- Text passage:
____
Personally I'm very much in favour of the definition of incidents including events that might cause an outage or other disruption to warranty or utility, but if you go down that route it requires a greater degree of judgment. Again my personal view is better safe than sorry - better to flag it as a possible incident and then downgrade it than be caught out.

I'm aware that some of the glib comments I've made hide an immense amount of complexity, especially in two areas: Assessing the impact, priority and urgency, and combining event management into a work queue that also has to accommodate incidents, requests and changes. I've also probably forgotten to mention a lot of common sense things, like projecting the colour coded events onto a massive command screen so that everyone can see them, and not letting past events fall out of view if they are still relevant.

At the risk of being accused of academic philosophizing by Rob I would recommend a number of books:

Understanding Systems Failures by Bignell & Fortune
Simple Heuristics that make us Smart by Gigerenzer & Todd
Checklist Manifesto

James Finister
www.tcs.com
http://coreitsm.blogspot.com/

Submitted by Springs Marty (not verified) on Thu, 2011-06-02 21:04.

When is it resolved? And much more!

The more I think about this, the thornier it gets.

Suppose an alert arrives which says that the syslog rotate exited with a non-zero status on a server. Assume that there is no useful knowledge about the server available (this is the real world, after all).

Is this an incident? If so, what is the priority? How urgent is it? How many users are affected? Which CI failed?

Whatever the analyst does, at what point is the incident resolved? Put another way, when has the analyst "restored service"?

Dare the analyst attempt to "restore service" (whatever that means) without attempting some sort of root cause analysis?

In the end, was there any impact? Would there have been impact if the issue wasn't fixed? Was a service in jeopardy? Does it even matter if there was or wasn't impact? Should the analyst try to determine current and potential future impact before fixing the issue?

Submitted by JamesFinister on Thu, 2011-06-02 21:29.

The ITIL mantra of "It all depends"

The answers to these questions will vary from shop to shop.
____
- Instructions:
1: Pull out each line from the entries below that contains the word "width".
2: Extend the forum discussion on incident management above, starting right after its final line.

- Dataset records:
____
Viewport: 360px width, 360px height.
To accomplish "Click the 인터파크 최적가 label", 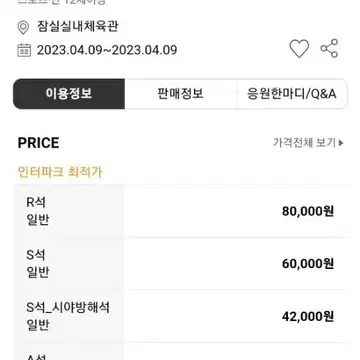I will pyautogui.click(x=60, y=173).
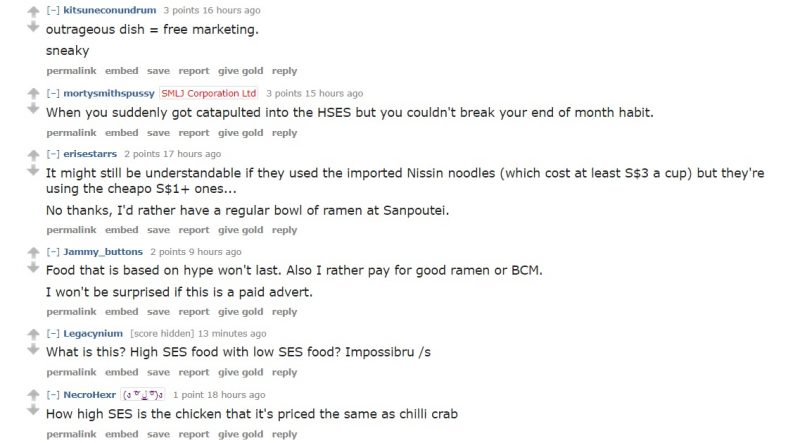Upvote NecroHexr's comment
Viewport: 800px width, 443px height.
tap(33, 395)
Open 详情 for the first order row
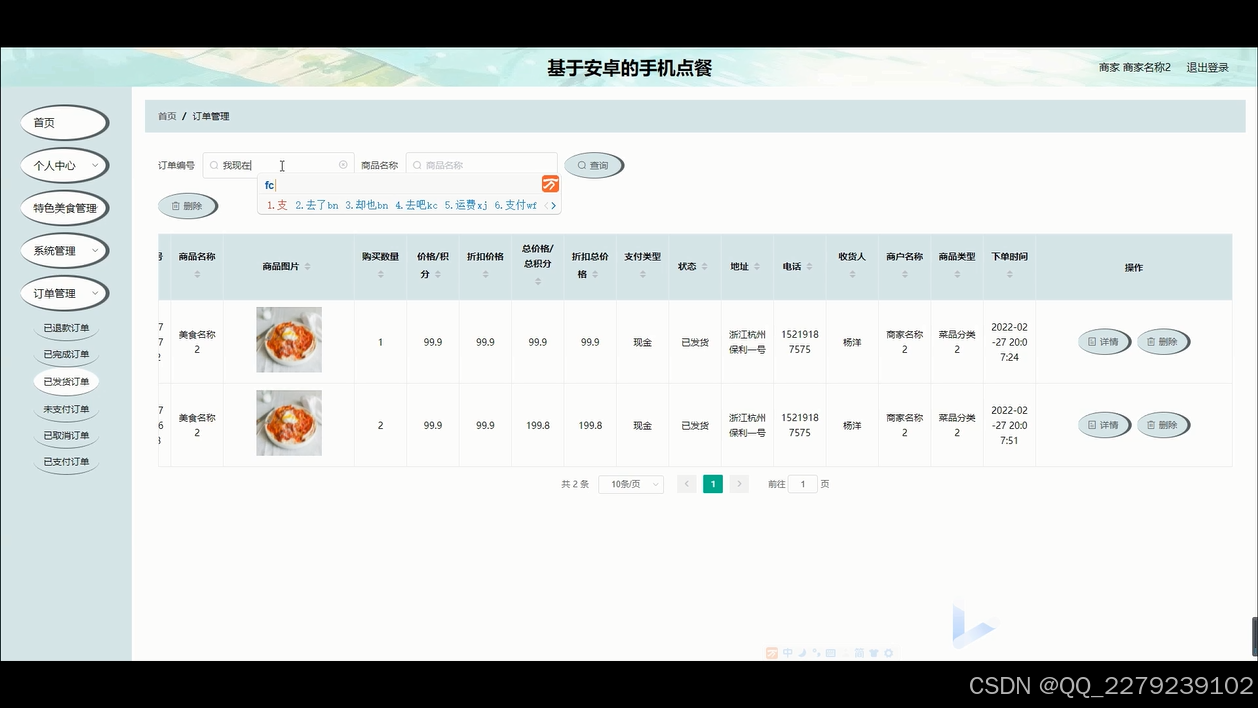 1104,341
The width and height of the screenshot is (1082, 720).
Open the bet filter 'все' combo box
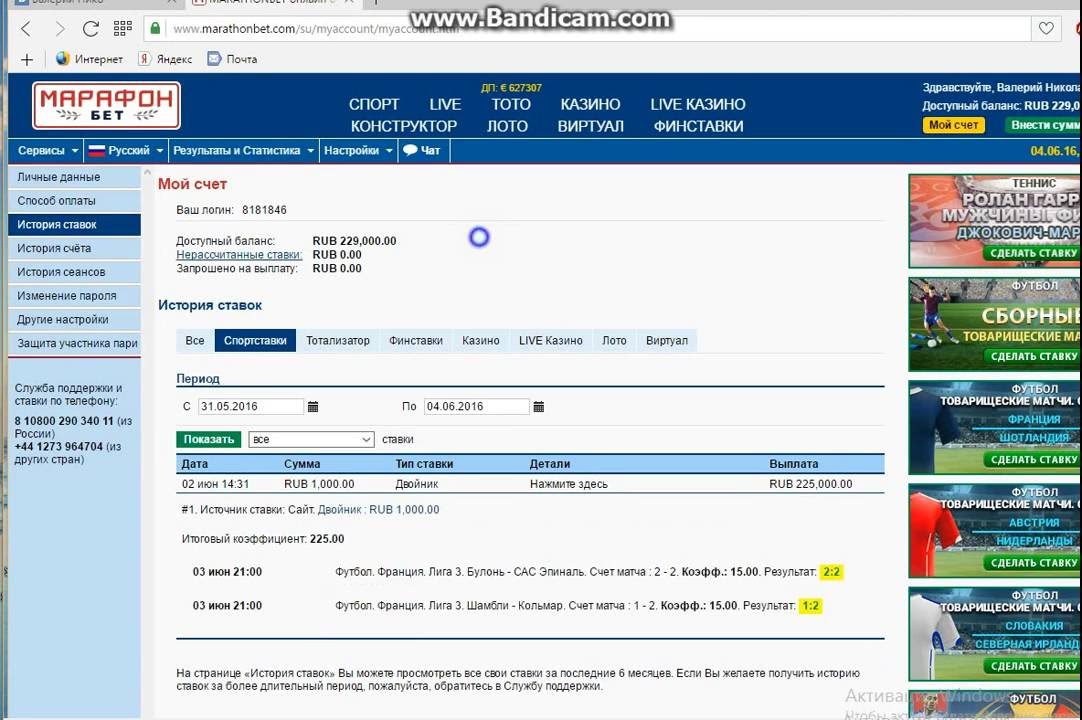[310, 440]
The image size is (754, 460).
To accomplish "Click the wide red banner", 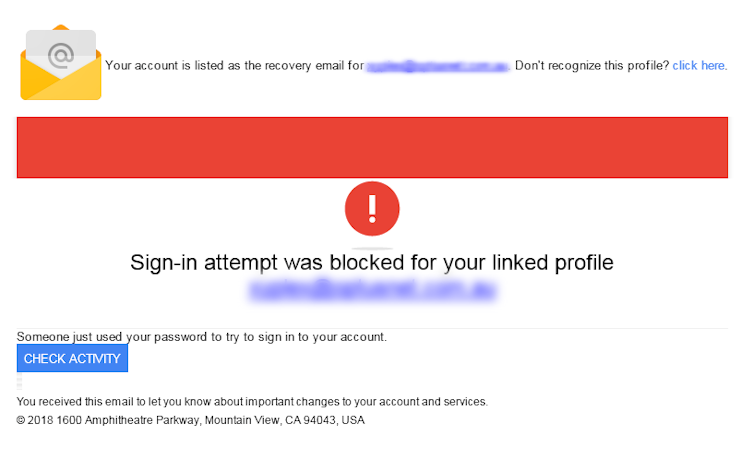I will [372, 148].
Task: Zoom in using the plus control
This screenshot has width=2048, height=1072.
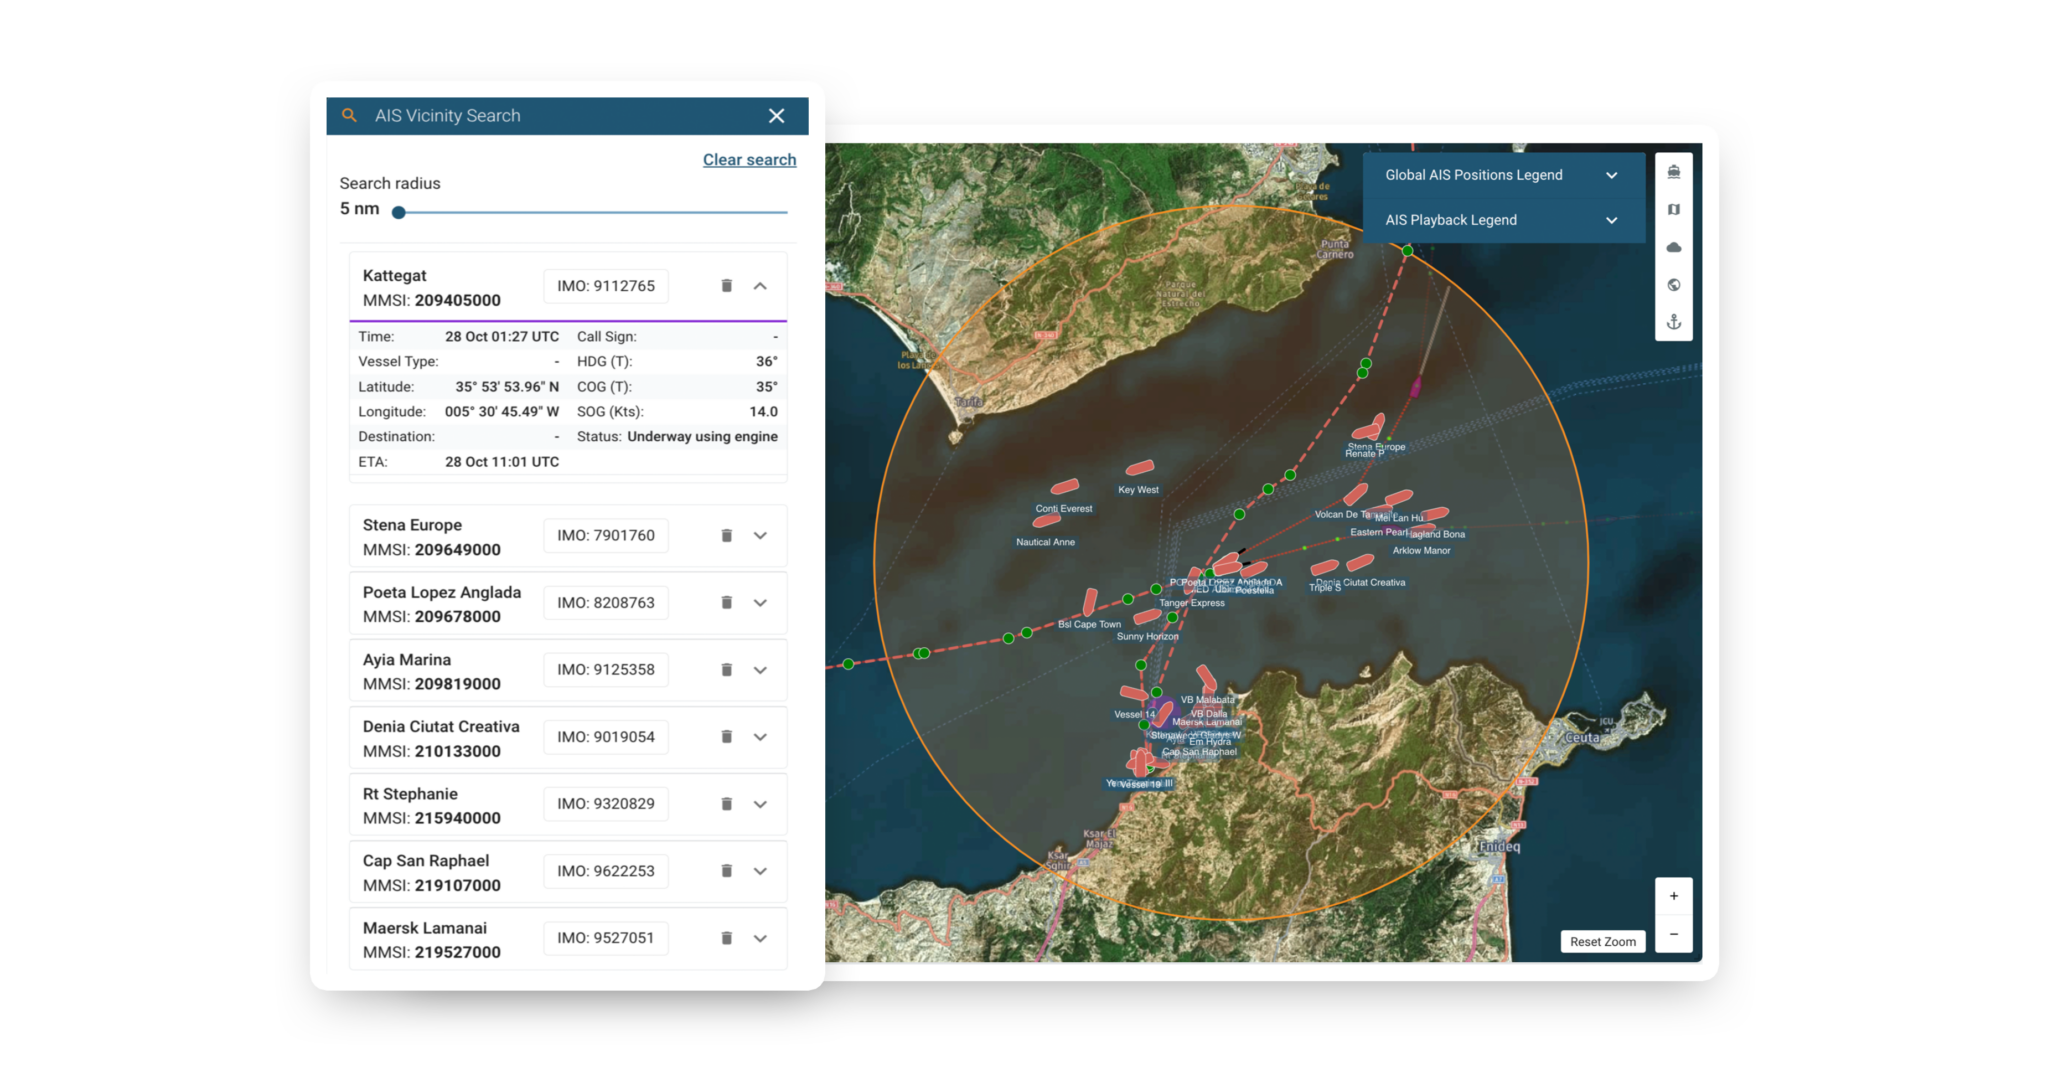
____
- Task responses:
1:
Viewport: 360px width, 360px height.
Viewport: 800px width, 443px height.
The width and height of the screenshot is (1082, 720).
This screenshot has width=2048, height=1072.

2:
Clearly the more you know about your systems and services, even in advance or in real time, the easier some decisions are to make. And to answer some of these questions you have to do what ITSM best practice has long advocated - you have to look outside of your silo, and place reliance on others. That's not a criticism, it doesn't matter how good you are at doing your part of the job if another part of the chain is broken. According to the textbook a lot of the decisions you've mentioned aren't yours to make, your responsibility is to bring things to the attention of the right people to make those decisions, such as the service desk manager the problem manager....but then I get the impression you are having to do your optimization in a real world situation where those people might not exist, or if they do are not skilled up to make those kinds of decisions.

My starting point is always not to sweat the small stuff, and get the routine and trivial things under control so you can focus on the difficult and unusual cases. So don't have an over;ly complex prioritization system and try and apply simple rules of thumb. Maybe you have a set of servers that you treat as high priority by default, and other that are low priority. OK, that's probably two simplistic.

One question you haven't asked that I would add to your list is "When is what the analyst is doing actually a change that needs to go through the change management procedure?"

James Finister
www.tcs.com
http://coreitsm.blogspot.com/

Submitted by Springs Marty (not verified) on Thu, 2011-06-02 22:14.

You are right, of course.

You are right, of course. In the interest of simplicity the example I threw out has but one actor (analyst) and one trivial issue to illustrate something we could all understand.

Part of my role at my company is to make improvements to our processes. Having discovered ITIL, I have been trying to figure out where my team maps to the ITIL framework, without much success.

Thanks for the feedback.

Submitted by JamesFinister on Thu, 2011-06-02 22:36.

Remember the end state

ITIL is good as far as it goers. I've been involved with it for around 20 years, which is scary, but it isn't the be all and end all of running an IT shop. It is better in some areas than others, it could probably all be improved, but it stands, along with COBIT and ISO 20000 as a good basic starting point. What it isn't is an infallible and complete answer to every issue facing an IT shop, though some would like to think it is. If you can't link to the ITIL framework it doesn't necessarily mean what your team is doing is wrong, and just because ITIL says something doesn't mean it is right.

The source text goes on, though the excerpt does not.